High-Speed Cardiac Voltage Imaging
Dr. Ewan Fowler
Sir Sir Martin Evans Building, Cardiff University, UK
Background
Dr. Ewan Fowler is a British Heart Foundation Basic Sciences Intermediate Research Fellow at Cardiff University, working to understand heart disease, specifically arrhythmias and the role that calcium handling has on cardiac electrophysiology. Dr. Fowler told us more, "I'm currently working with a model of inherited heart disease called CVPT [catecholaminergic polymorphic ventricular tachycardia], where it's thought that increased spontaneous calcium release can trigger ectopic activity in the heart."
"We mainly use imaging for optical mapping of calcium and voltage sensitive dyes in intact, isolated hearts to try and understand how arrhythmias originate and propagate, and whether novel therapies are effective at suppressing these."

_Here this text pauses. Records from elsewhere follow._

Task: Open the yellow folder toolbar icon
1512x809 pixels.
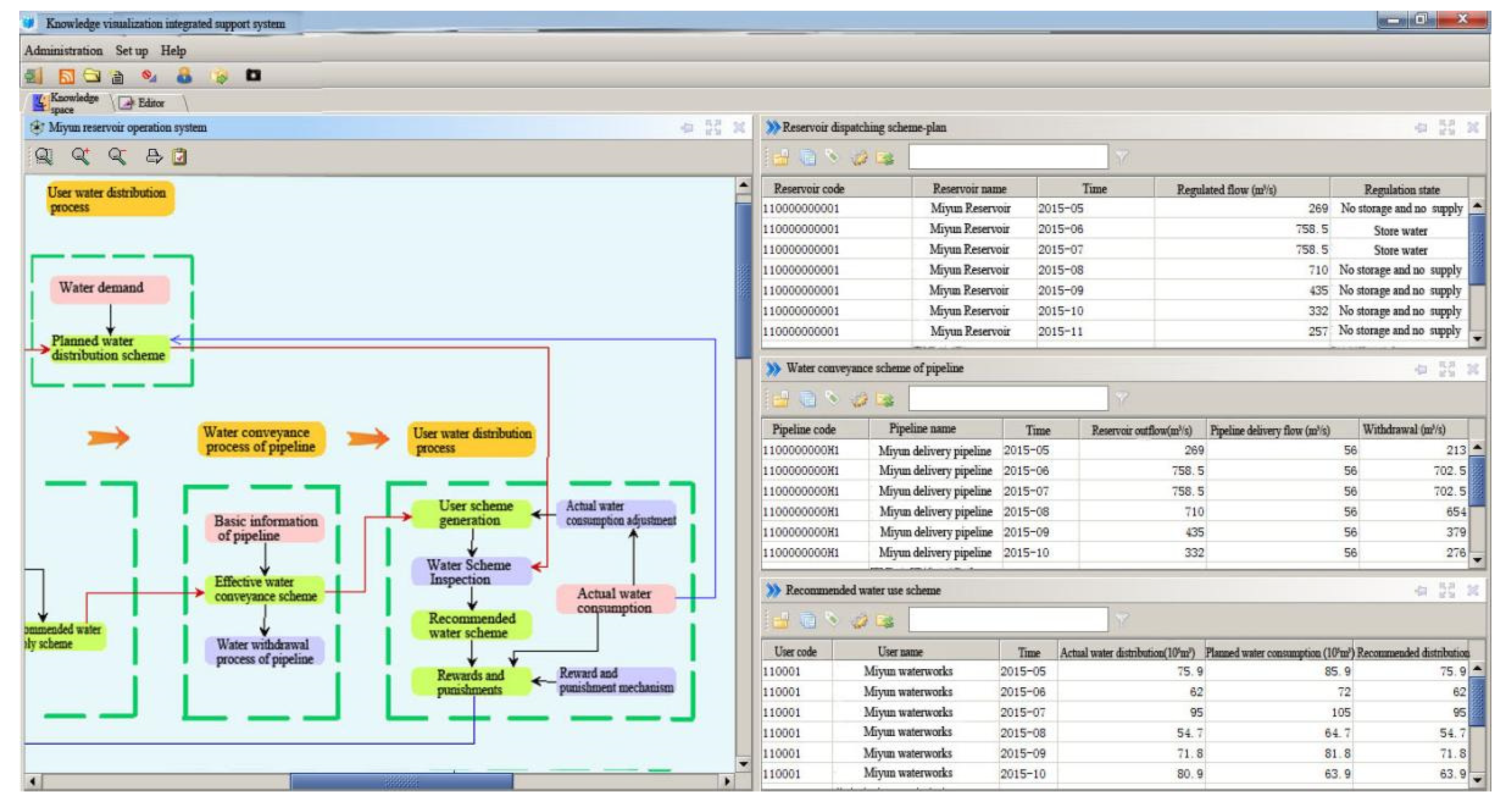Action: [92, 76]
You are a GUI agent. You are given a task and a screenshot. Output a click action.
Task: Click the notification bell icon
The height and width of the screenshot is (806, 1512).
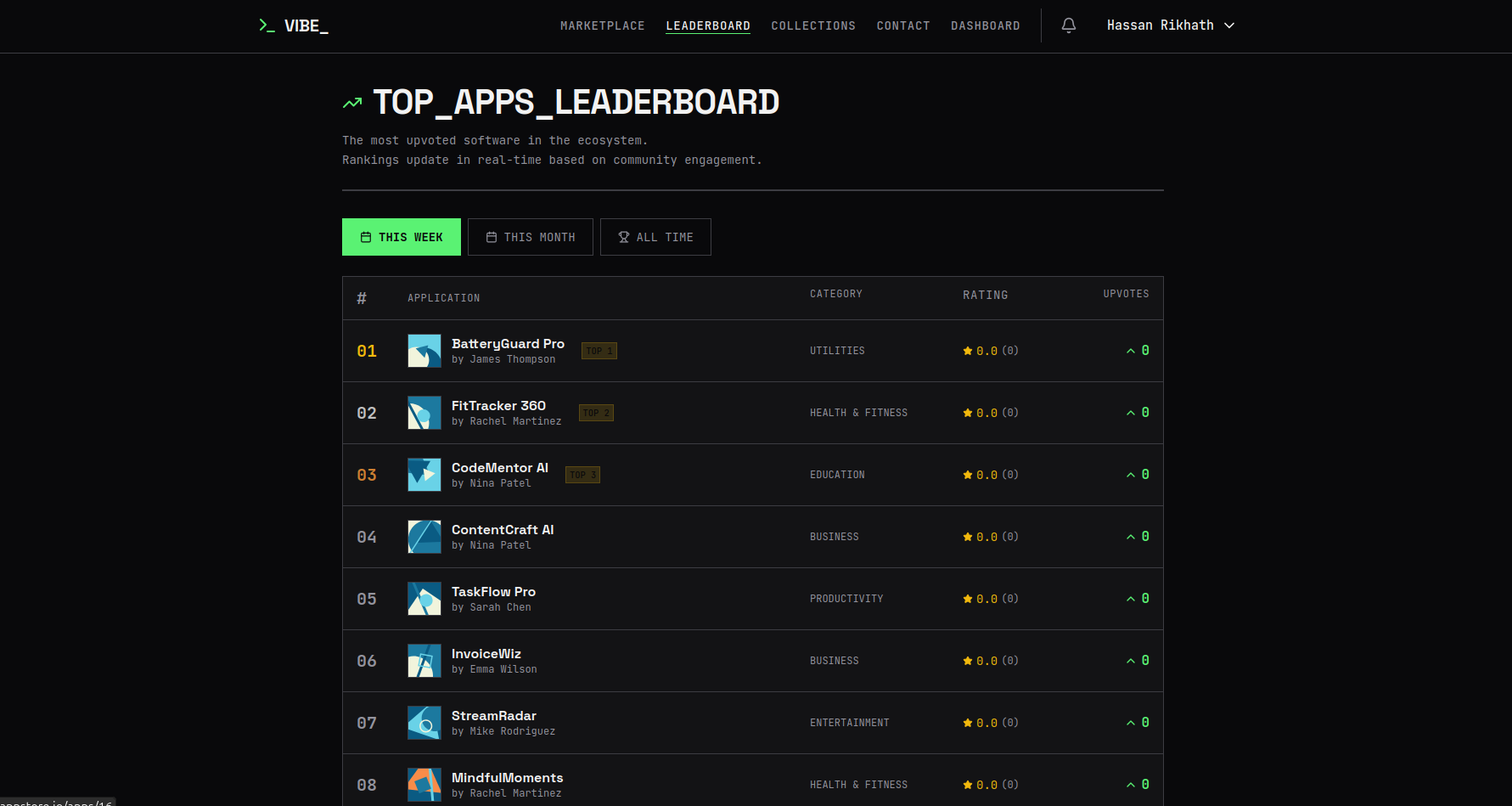(x=1068, y=25)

Figure 1: Fluorescence recording of a perfused mouse heart labelled with the voltage sensitive indicator di-8-ANEPPS and images at 900 fps (top, left). Electrical stimulation at the apex elicited a rapidly propogating wave of activation across the ventricular epicardium occuring in <20 ms (top, middle). The duration of action potentials showed regional variation in a base-to-apex manner (top, right). Optical action potentials were analysed on a pixel-by-pixel basis from the change in dye fluorescence upon tissue depolarization (middle panel). Phase mapping techniques were used to identify rotor-like patterns of re-entry during ventricular arrhythmias (bottom). Data acquired using the Kinetix22 sCMOS with MicroManager software, analysed using ElectroMap.
Challenge
Dr. Fowler also went over the challenges he faces with this application, "We need a living heart preparation that is then loaded with voltage or calcium sensitive dyes, and then we image the epicardium of the left ventricle. The heart needs to be perfused and oxygenated, and we need to arrest the heart to stop beating and avoid motion artifacts."

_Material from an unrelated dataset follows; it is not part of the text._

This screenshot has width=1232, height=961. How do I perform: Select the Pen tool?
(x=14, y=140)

"When imaging we have a trade-off between temporal and spatial resolution, to record action potentials from mouse hearts we need to be recording at around one kilohertz [1000 fps], but we also want to get more detail about the complex dynamics involved in activating the ventricle, so we need sufficient spatial resolution too."

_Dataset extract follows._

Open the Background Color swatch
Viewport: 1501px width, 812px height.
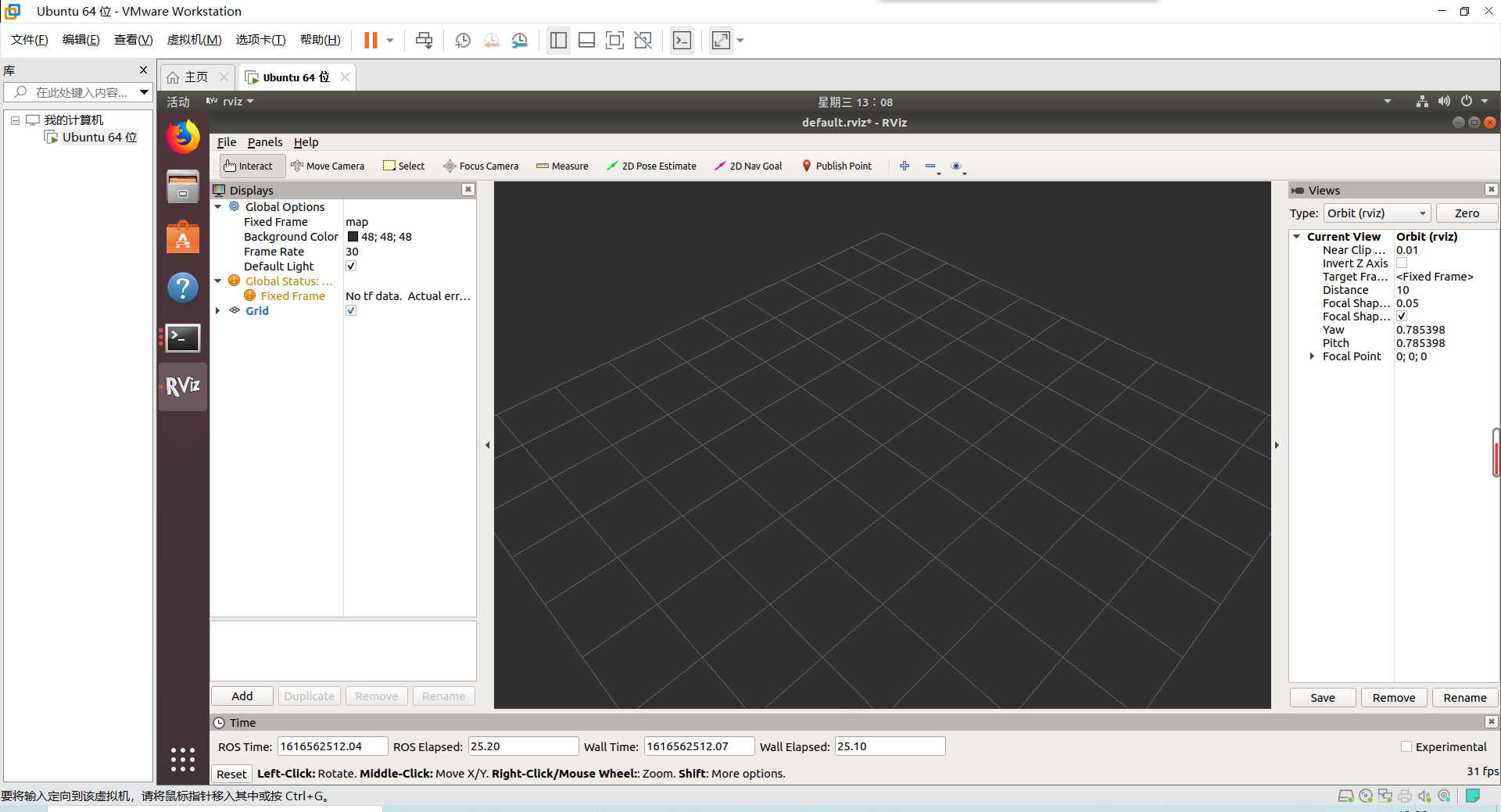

"The voltage sensitive dyes don't produce a huge change in fluorescence when activated so the dynamic signal we get is very low. For stochastic events like fibrillation, it's not possible to perform averaging, so this means we need to minimise noise as much as possible."
The Kinetix22 was great, we could get images straight away and access all of the parameters we needed, no problem at all.
Dr. Ewan Fowler
Solution
The Kinetix22 CMOS camera is an ideal solution for voltage imaging, featuring high sensitivity, high speeds and a large sensor. Dr. Fowler described his experience with the Kinetix22, "We're imaging with a 4x4 bin in the 12-bit Sensitivity mode at very high speeds, and it's enough to image the whole surface of the heart."
"The next thing we want to do is dual calcium and voltage imaging simultaneously using an image splitter, so we can expand the Kinetix22 region horizontally to get both images."